Emerging growth company ☐
If an emerging growth company, indicate by check mark if the registrant has elected not to use the extended transition period for complying with any new or revised financial accounting standards provided pursuant to Section 13(a) of the Exchange Act. ☐
ITEM 5.02 DEPARTURE OF DIRECTORS OR CERTAIN OFFICERS; ELECTION OF DIRECTORS; APPOINTMENT OF CERTAIN OFFICERS; COMPENSATORY ARRANGEMENTS OF CERTAIN OFFICERS.

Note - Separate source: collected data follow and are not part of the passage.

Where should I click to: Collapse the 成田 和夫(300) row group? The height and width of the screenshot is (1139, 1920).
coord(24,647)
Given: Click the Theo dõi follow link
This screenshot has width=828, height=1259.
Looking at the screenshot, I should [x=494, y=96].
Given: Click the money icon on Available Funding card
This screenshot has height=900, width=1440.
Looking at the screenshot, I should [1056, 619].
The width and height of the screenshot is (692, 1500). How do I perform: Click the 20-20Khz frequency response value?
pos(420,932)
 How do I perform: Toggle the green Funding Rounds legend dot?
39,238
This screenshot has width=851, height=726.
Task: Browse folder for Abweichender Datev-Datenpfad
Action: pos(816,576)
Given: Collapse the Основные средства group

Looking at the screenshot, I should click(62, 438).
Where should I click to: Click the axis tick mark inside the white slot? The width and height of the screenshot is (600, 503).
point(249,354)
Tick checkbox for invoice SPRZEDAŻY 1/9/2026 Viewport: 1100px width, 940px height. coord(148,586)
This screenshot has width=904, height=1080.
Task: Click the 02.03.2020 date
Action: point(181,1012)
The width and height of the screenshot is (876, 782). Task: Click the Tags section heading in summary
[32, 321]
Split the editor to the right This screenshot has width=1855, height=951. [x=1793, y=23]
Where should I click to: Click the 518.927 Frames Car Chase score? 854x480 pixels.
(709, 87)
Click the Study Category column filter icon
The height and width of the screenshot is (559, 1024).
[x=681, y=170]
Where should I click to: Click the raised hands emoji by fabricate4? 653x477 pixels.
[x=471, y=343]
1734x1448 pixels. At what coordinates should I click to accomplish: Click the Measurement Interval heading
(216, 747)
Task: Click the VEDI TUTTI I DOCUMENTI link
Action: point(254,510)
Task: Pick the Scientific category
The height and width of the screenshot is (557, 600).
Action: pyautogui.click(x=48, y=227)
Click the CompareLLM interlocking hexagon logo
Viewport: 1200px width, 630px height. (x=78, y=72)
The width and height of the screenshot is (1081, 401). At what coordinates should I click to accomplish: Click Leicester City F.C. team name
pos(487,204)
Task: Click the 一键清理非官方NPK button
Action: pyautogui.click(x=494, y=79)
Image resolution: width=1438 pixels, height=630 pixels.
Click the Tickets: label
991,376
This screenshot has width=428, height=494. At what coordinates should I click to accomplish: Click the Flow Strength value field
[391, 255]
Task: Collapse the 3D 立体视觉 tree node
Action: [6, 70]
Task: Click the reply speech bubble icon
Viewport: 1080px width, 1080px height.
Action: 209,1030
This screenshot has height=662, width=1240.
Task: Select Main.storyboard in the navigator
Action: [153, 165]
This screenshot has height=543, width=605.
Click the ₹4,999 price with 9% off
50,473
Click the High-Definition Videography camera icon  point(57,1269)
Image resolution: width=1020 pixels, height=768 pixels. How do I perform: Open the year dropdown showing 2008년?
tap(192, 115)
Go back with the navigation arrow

Target Annual Incentive Bonus Increase for Kerri A. Palmer
On February 13, 2024, the Compensation Committee of the Board of Directors of SLM Corporation (the “Registrant”), approved an increase of 15 percentage points to Kerri A. Palmer’s target annual incentive bonus under the Registrant’s 2024 Annual Incentive Plan, raising her target bonus opportunity from 135% of her annual base salary to 150% of her annual base salary, to ensure her compensation as the Registrant’s Executive Vice President and Chief Operational Officer remains competitive with the market and to further tie her compensation to the Registrant’s performance in fiscal year 2024 and going forward.
SIGNATURES
Pursuant to the requirements of the Securities Exchange Act of 1934, the registrant has duly caused this report to be signed on its behalf by the undersigned hereunto duly authorized.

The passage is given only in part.